▸ Aufgaben:
1 – Gib aus dem Text über den Häftlingssuizid die Passage von "Rechtsanwältin Stuefer rügt" bis "nicht ermitteln dürfen." wortgetreu wieder.
2 – Schreib den Text über den Häftlingssuizid bitte im Anschluss an seinen letzten Satz weiter.

Rechtsanwältin Stuefer rügt in ihrem Schriftsatz, der Beamte habe "keinen einzigen der beteiligten Beamten zur Sache vernommen, obwohl dies zur Klärung des Sachverhaltes dringend angezeigt" gewesen wäre.

Weiters gibt es den Verdacht, dass ein privates Naheverhältnis zwischen dem verantwortlichen Leiter des Rechtsbüros der Justizanstalt und dem erwähnten Chefinspektor besteht.

In E-Mails, die dem Falter vorliegen, spricht der verantwortliche Leiter des Rechtsbüros den ermittelnden Chefinspektor freundschaftlich mit "Lieber Toni" an. Um auch nur den äußeren Anschein seiner Befangenheit zu vermeiden, hätte Chefinspektor K. in der Causa daher nicht ermitteln dürfen.

Es spricht vieles dafür, dass ein kritischer Blick notwendig gewesen wäre. Denn, so Stuefer, "es ist aktenkundig, dass der Insasse Selbstmordabsichten geäußert hat", ehe er sich "in völliger Isolation selbst getötet hat". Es sei daher "nicht nachvollziehbar, dass sowohl der psychologische als auch der psychiatrische Dienst sowie die Seelsorge geradezu betonen, dass keine akute Suizidgefahr bestanden" habe.

Dem Falter liegt etwa eine Meldung eines Revierinspektors vom 6. November an die für Haftanstalten zuständige Justizvollzugsdirektion vor. Darin heißt es ausdrücklich, dass der Häftling aufgrund von "Selbstmordandrohungen, Androhungen von Gewalttätigkeiten gegen Beamte infolge Alkohols und Medikamentenmissbrauchs" abgesondert worden war.

Weiters ist aus den Personalakten des Insassen ersichtlich, dass der Beamte auch in einem eigenen Suizidpräventionsprogramm als "gelb" gekennzeichnet war. Das einer Ampel nachempfundene Programm dient der vereinfachten Früherkennung suizidgefährdeter Personen und wurde vom renommierten Gerichtspsychiater Patrick Frottier eingeführt, nachdem der Falter über eine Serie von Selbstmorden in der Justizanstalt Stein berichtet hatte. "Gelb" bedeutet, dass ein Gefangener nicht in einer Einzelzelle angehalten werden darf und tagsüber beschäftigt werden soll.

Für Stuefer legen die Umstände des Falles nahe, dass der -aktenkundig -psychisch labile Häftling "sich selbst überlassen" wurde und sich genau jene Gefahr verwirklicht hat, die durch das Suizidpräventionsprogramm verhindert werden sollte.

▸ Angezeigte Daten:
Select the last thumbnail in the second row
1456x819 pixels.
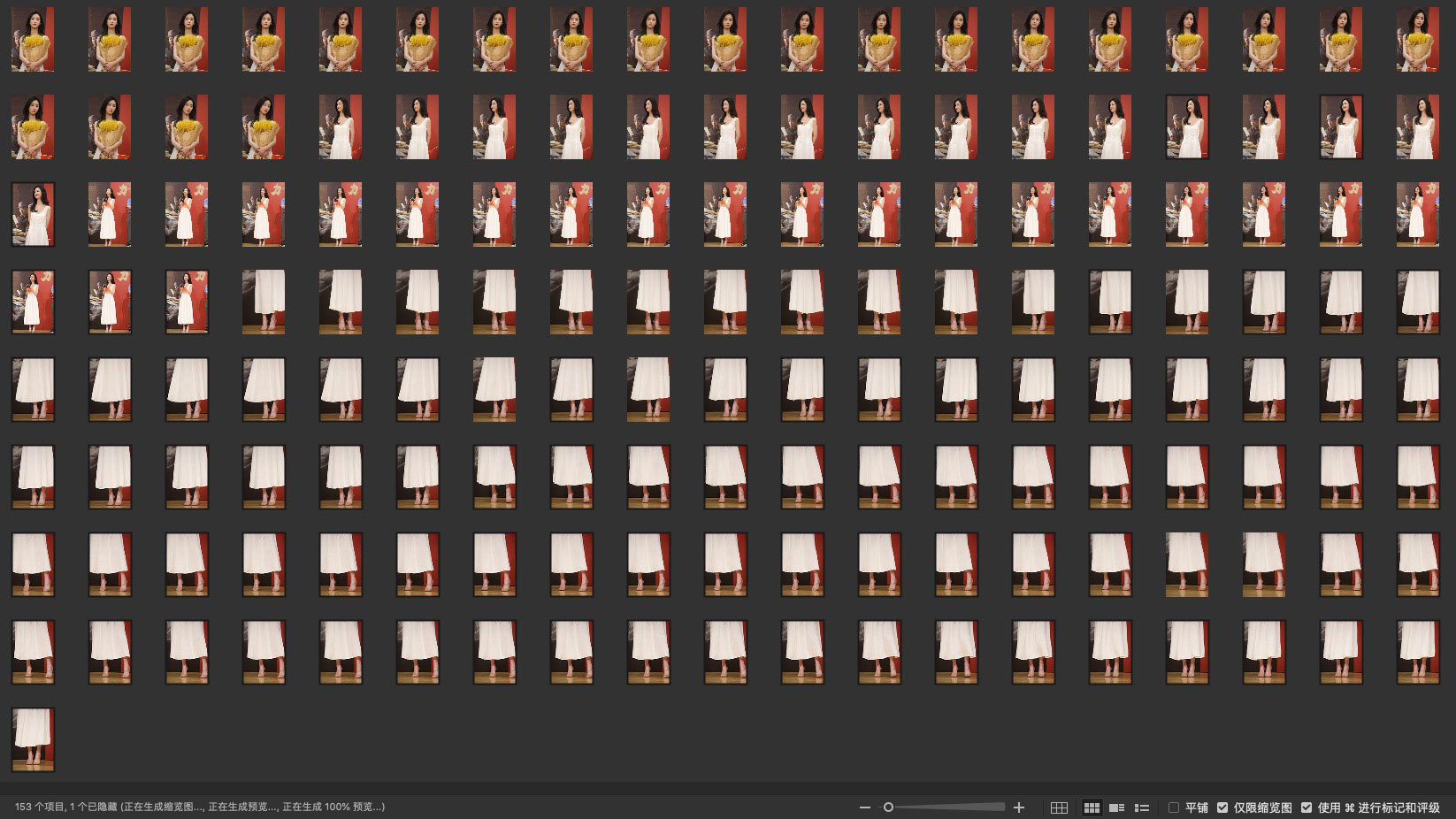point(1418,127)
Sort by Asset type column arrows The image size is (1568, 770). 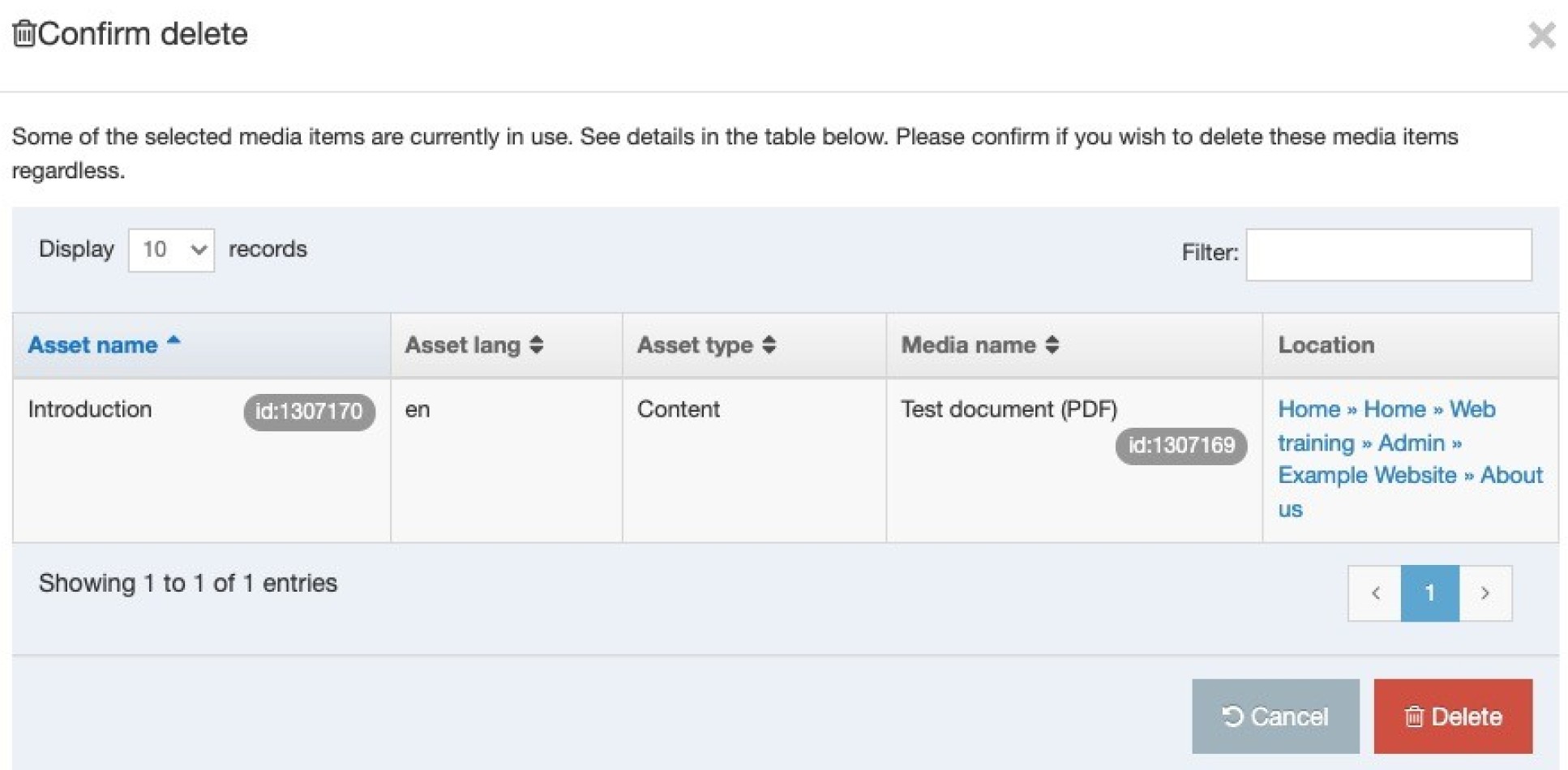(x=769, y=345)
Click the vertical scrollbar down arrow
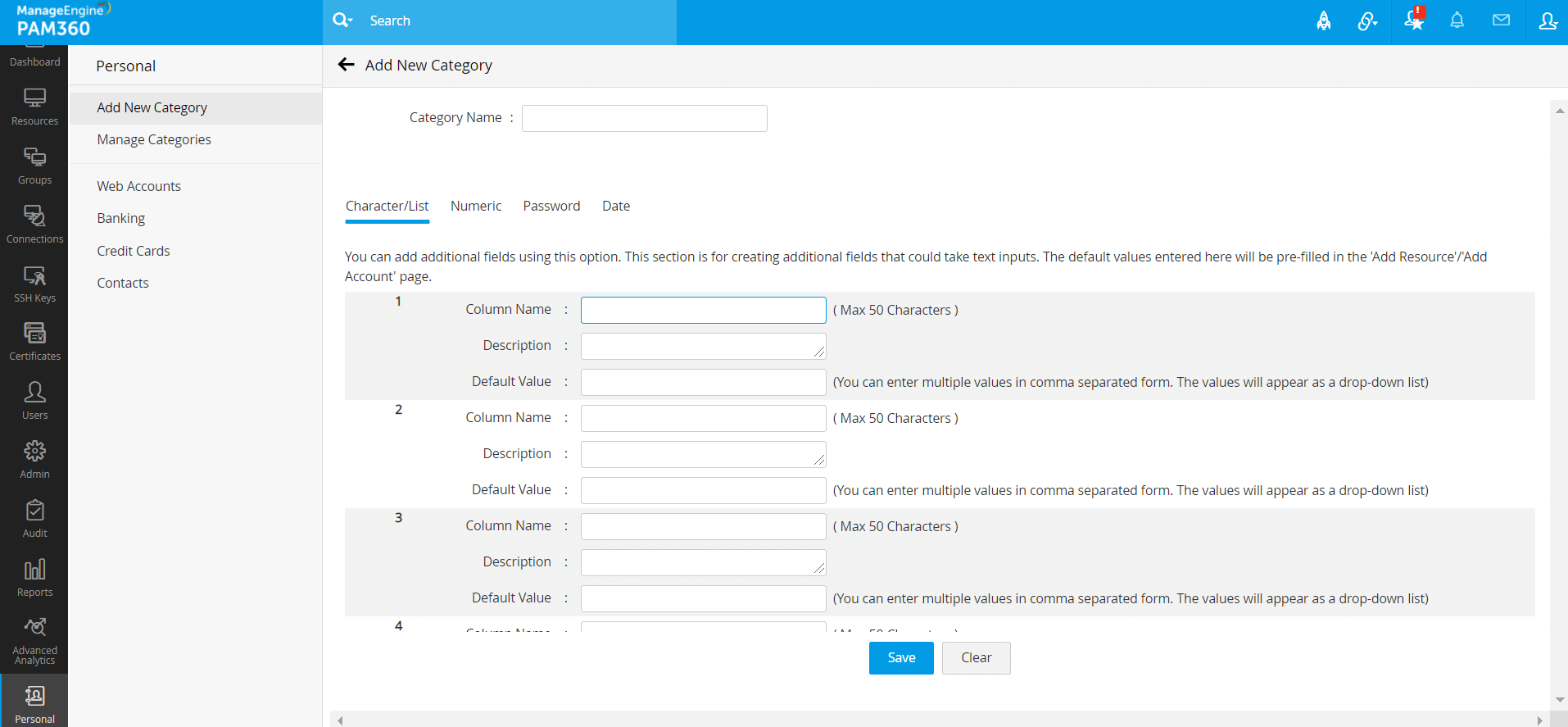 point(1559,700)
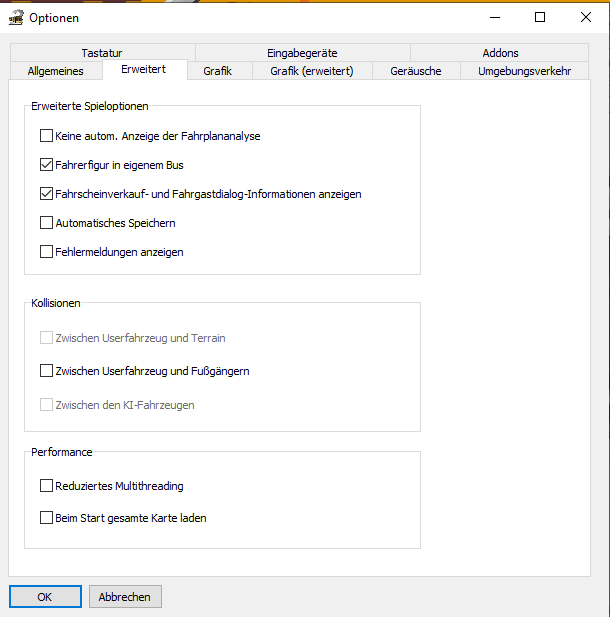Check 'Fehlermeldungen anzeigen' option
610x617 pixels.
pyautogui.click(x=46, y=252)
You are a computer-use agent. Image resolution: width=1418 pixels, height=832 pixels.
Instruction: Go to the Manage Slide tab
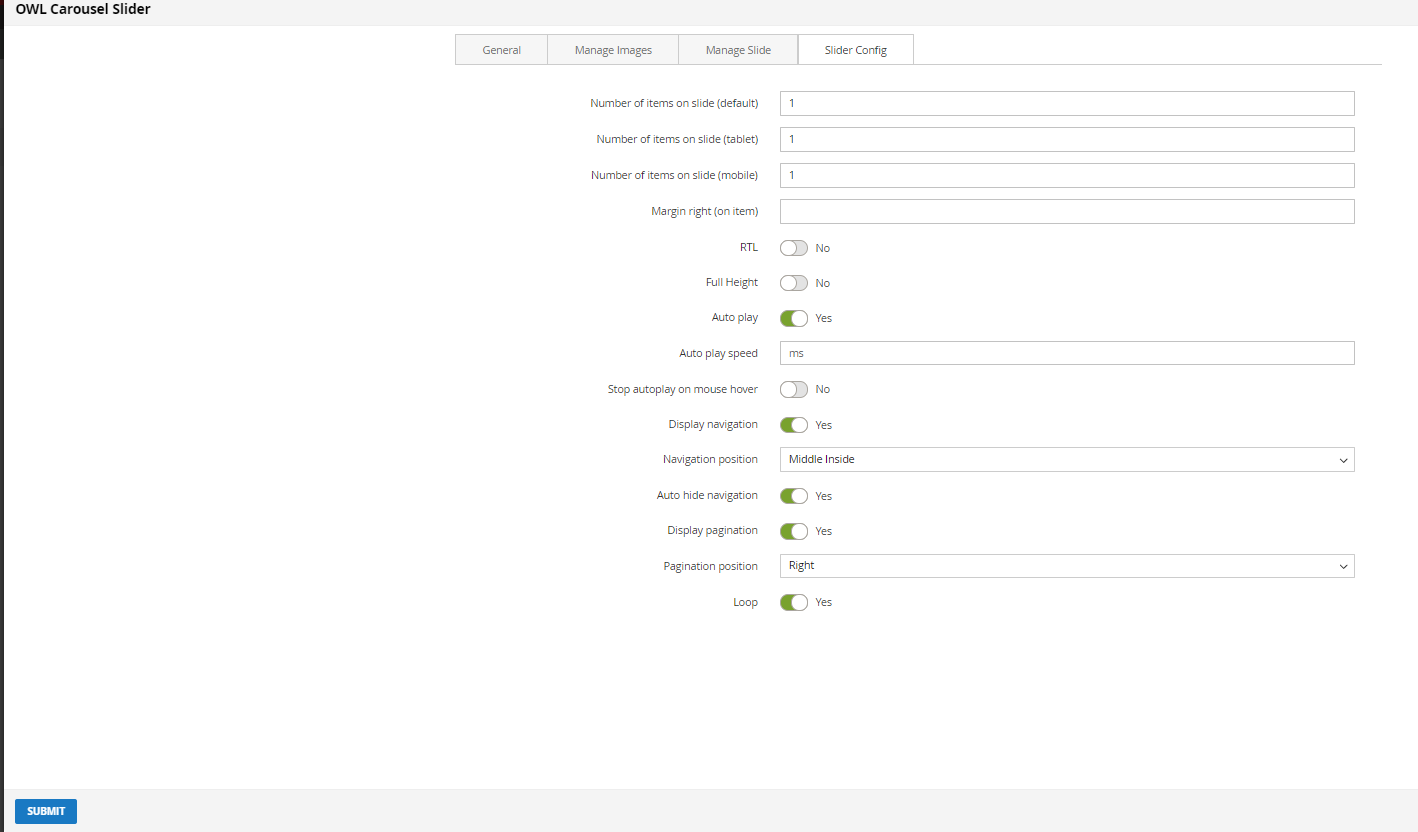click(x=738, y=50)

▸ Erwartete Antworten:
1 –
Rechtsanwältin Stuefer rügt in ihrem Schriftsatz, der Beamte habe "keinen einzigen der beteiligten Beamten zur Sache vernommen, obwohl dies zur Klärung des Sachverhaltes dringend angezeigt" gewesen wäre.

Weiters gibt es den Verdacht, dass ein privates Naheverhältnis zwischen dem verantwortlichen Leiter des Rechtsbüros der Justizanstalt und dem erwähnten Chefinspektor besteht.

In E-Mails, die dem Falter vorliegen, spricht der verantwortliche Leiter des Rechtsbüros den ermittelnden Chefinspektor freundschaftlich mit "Lieber Toni" an. Um auch nur den äußeren Anschein seiner Befangenheit zu vermeiden, hätte Chefinspektor K. in der Causa daher nicht ermitteln dürfen.

2 –
Der Sprecher der Vollzugsdirektion, Christian Timm, weist die Vorwürfe zurück. Die Justiz habe in diesem Fall "vorbildlich gehandelt" und alles aufgeklärt. Nach dem Todesfall sei zudem verfügt worden, dass Insassen nicht mehr in Kellerzellen untergebracht werden dürfen. Offenbar hat man also auch im BMJ erkannt, dass die Anhaltung in Kellerisolationszellen menschenunwürdig ist.

Am Wort sind nun die Staatsanwaltschaft und Justizminister Wolfgang Brandstetter. Die Anklagebehörde muss jene Beamten ausforschen, die einen Häftling, der als selbstmordgefährdet galt, in die Kellerisolationszelle steckten -und zwar mit seinem Gürtel. Sie müssen nun erklären, wieso diese Maßnahme medizinisch und rechtlich geboten war.

 

Die unterfertigenden Abgeordneten stellen daher folgende

ANFRAGE

 

1)    Seit wann waren die Suizidabsichten des Häftlings aktenkundig?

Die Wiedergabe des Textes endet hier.